With the atheist and evangelical corners of the United States now staring at each other in a mutual state of fearful incomprehension, this seems particularly prophetic. The post-Enlightenment social contract that Stephen Jay Gould called NOMA, or non-overlapping magisteria, whereby science and religion agree to leave each other alone, seems to have been broken.

Neo-Darwinists have declared that we're just machines, and so all metaphysics is junk, and all our beliefs are a simple illusory machine state. While the evangelicals, who also know how to kick where it hurts, are now going after the science funding. Much older cultures who've found that religion is wholly compatible with scientific enquiry, such as India and China, are looking on this collapse with some wry amusement, as well as confidence. For the 85 per cent of the public in the West who are neither atheist nor evangelical, it's a catastrophe. For the United States in particular, which has defined its national identity on this agreeable division between the secular and the religious, it's beyond expletives.

But Lanier is oddly optimistic about a future that loves us, if only technology can provide "adventures of sufficient seductive beauty to seduce humanity away from mass-suicide". More positivist nonsense that caused the trouble in the first place? Let's find out.

Digital, schmigital

"Is this recording?" he asks, as your reporter pokes optimistically at a Symbian phone. "Oh, it'll fuck up! It's digital and digital things suck."

Why's that?

"The blandness of digital culture is a problem.
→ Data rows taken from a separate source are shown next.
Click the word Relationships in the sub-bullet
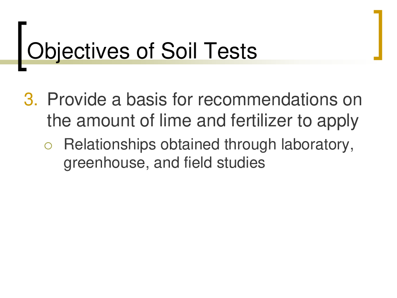 click(110, 145)
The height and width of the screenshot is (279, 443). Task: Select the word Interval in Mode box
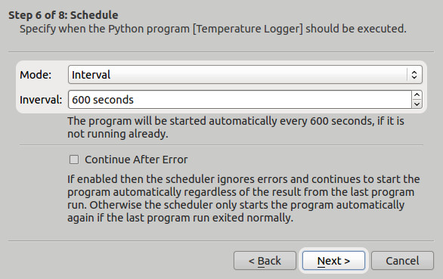91,75
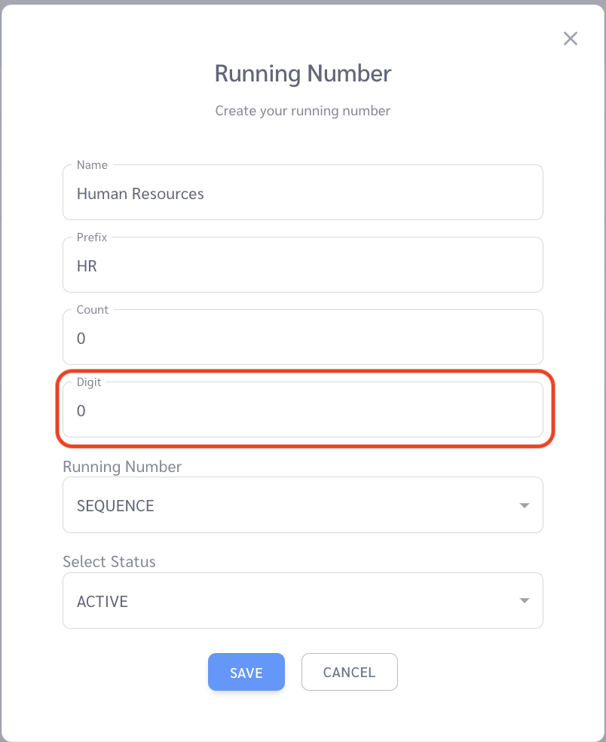Save the running number
Viewport: 606px width, 742px height.
pos(246,672)
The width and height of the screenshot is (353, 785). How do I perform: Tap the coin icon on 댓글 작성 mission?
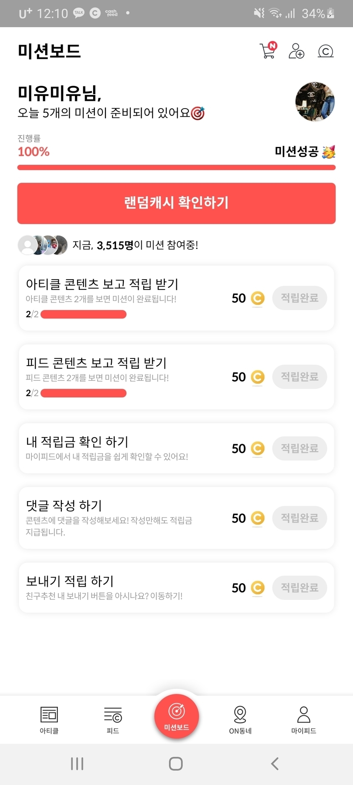(257, 518)
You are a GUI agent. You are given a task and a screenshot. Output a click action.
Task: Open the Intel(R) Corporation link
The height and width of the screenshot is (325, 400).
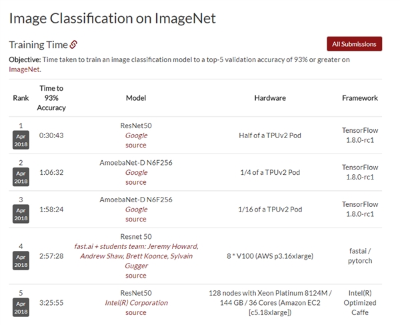tap(136, 302)
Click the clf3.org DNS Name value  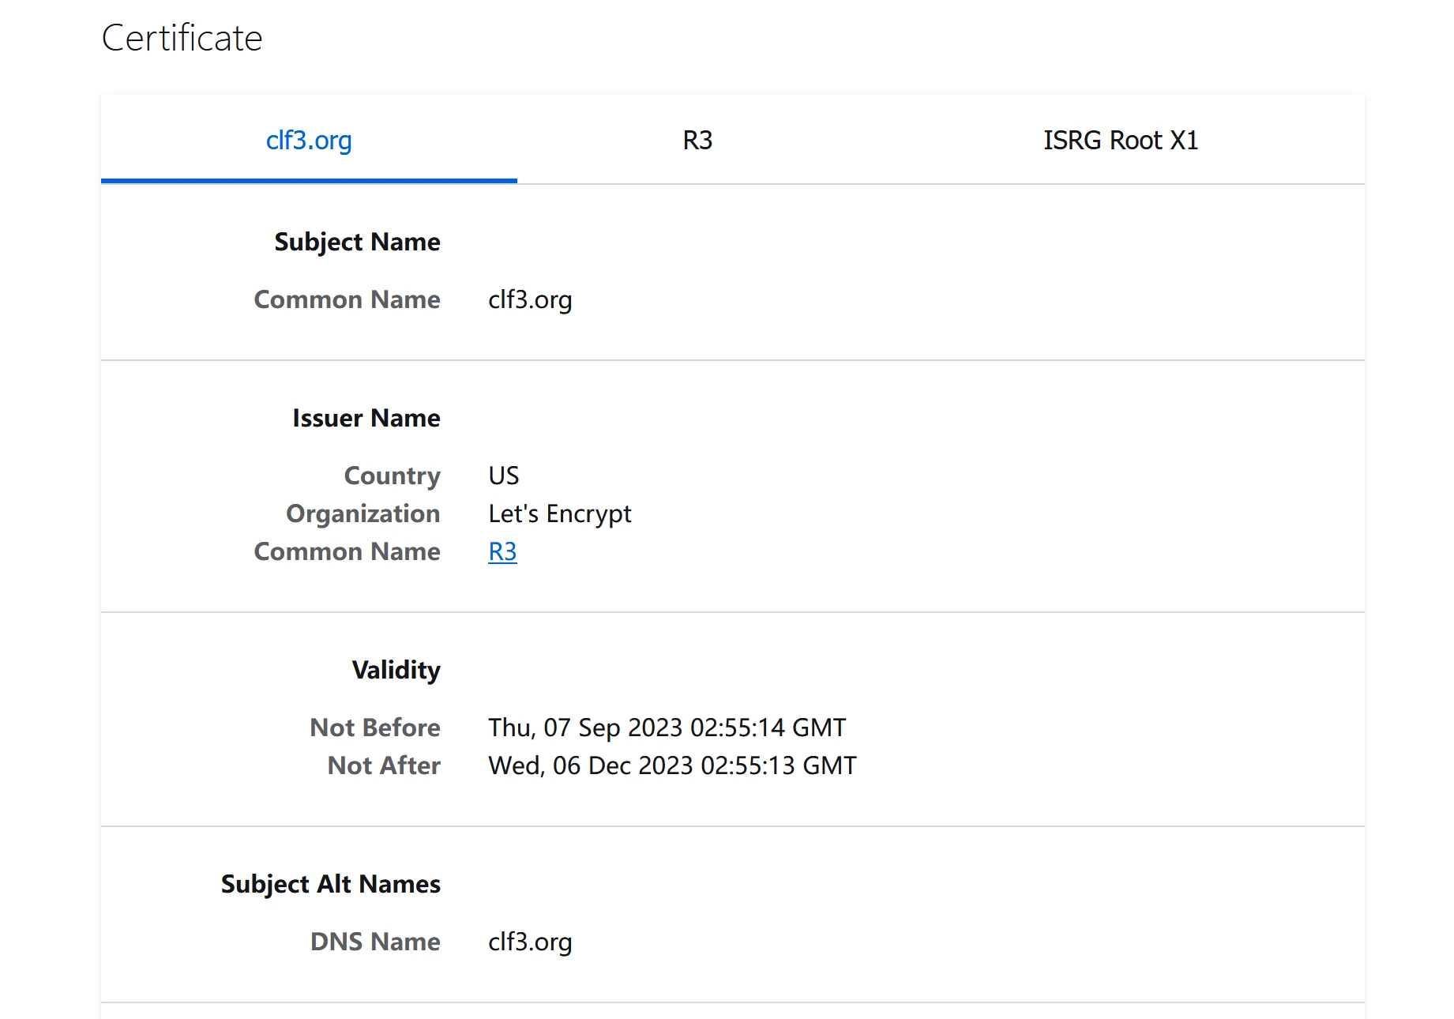click(x=530, y=942)
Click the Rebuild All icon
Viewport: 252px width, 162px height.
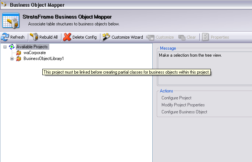click(34, 37)
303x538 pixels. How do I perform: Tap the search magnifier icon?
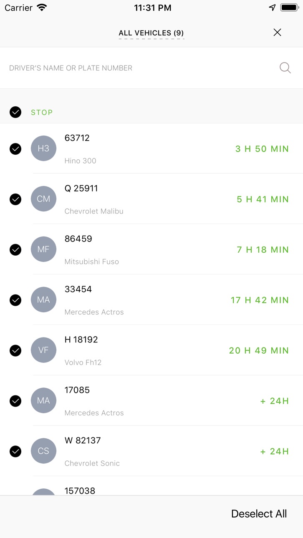coord(285,68)
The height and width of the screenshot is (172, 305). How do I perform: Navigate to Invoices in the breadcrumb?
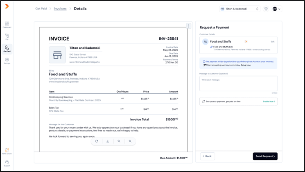click(60, 9)
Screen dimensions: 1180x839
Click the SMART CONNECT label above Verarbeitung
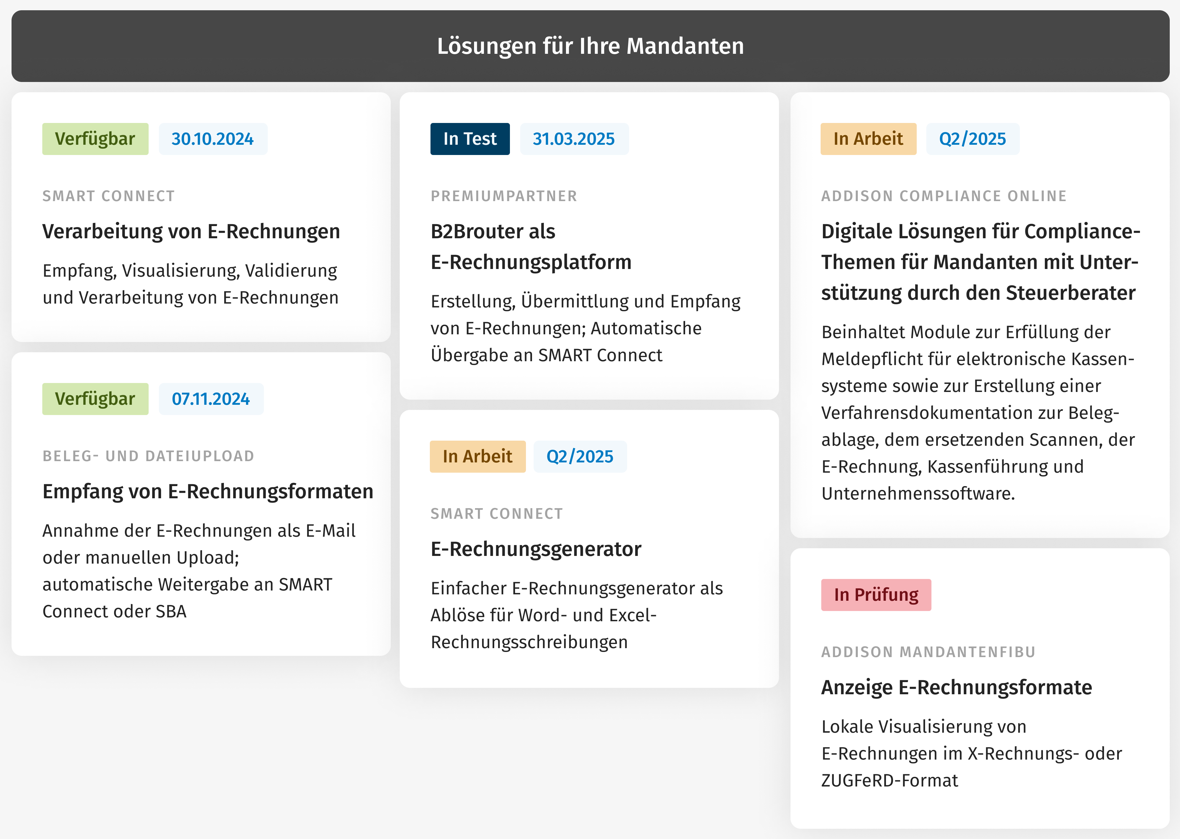(x=108, y=196)
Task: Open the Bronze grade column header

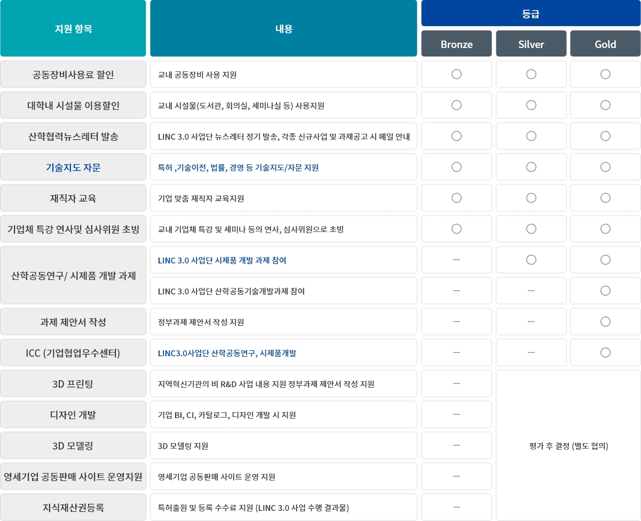Action: pos(456,44)
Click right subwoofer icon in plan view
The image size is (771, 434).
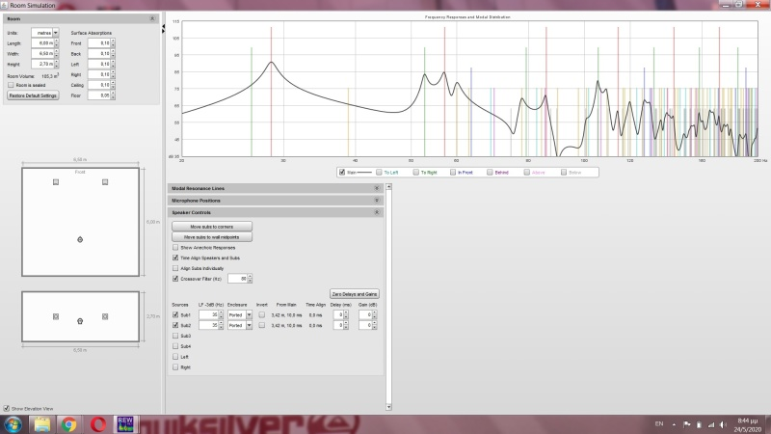[105, 181]
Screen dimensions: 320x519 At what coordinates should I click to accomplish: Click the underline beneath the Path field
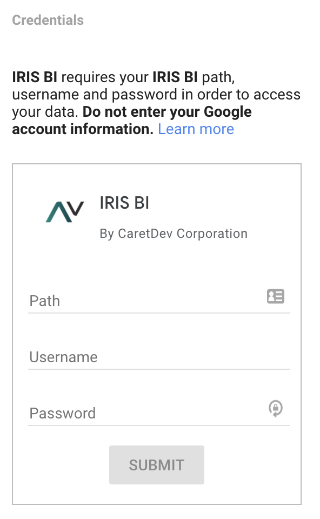click(159, 313)
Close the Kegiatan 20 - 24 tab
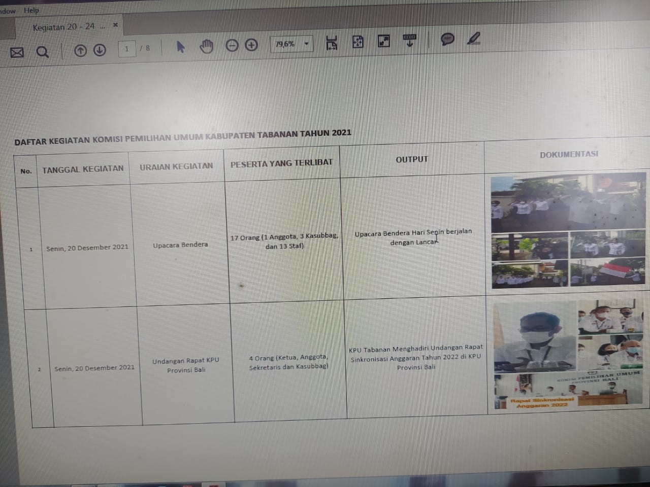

It's believed that experience isn't anything really special. And it undervalues things that are subjective. So the world of aesthetics starts to become ignored, or rebelled against, or rationalized, or just handled very poorly so you get this feeling to digital culture of hyperblandness. Everything has a blurring into everything else, and nothing has an identity or flavor."

He'd made the joke in the past, one with a serious purpose, that perhaps Daniel Dennett is just a robot.

"That's a puzzle I've made up: that some of the folks around actually don't have any internal experience, and there's no way of telling whether they do or they don't!"

"Experience is the only metaphysical data point that we have. It's there for me and it can't be reduced to an illusion - some epistemological channel. It doesn't imply religious beings or survival after death are true; but there's something going on there: it's a very legitimate thing. So it surprises me when people totally dismiss experience with logical explanations because they don't happen to have that internal experience themselves. Are they actually lifeless automatons? Dan Dennett, could be … Richard Dawkins, who knows?"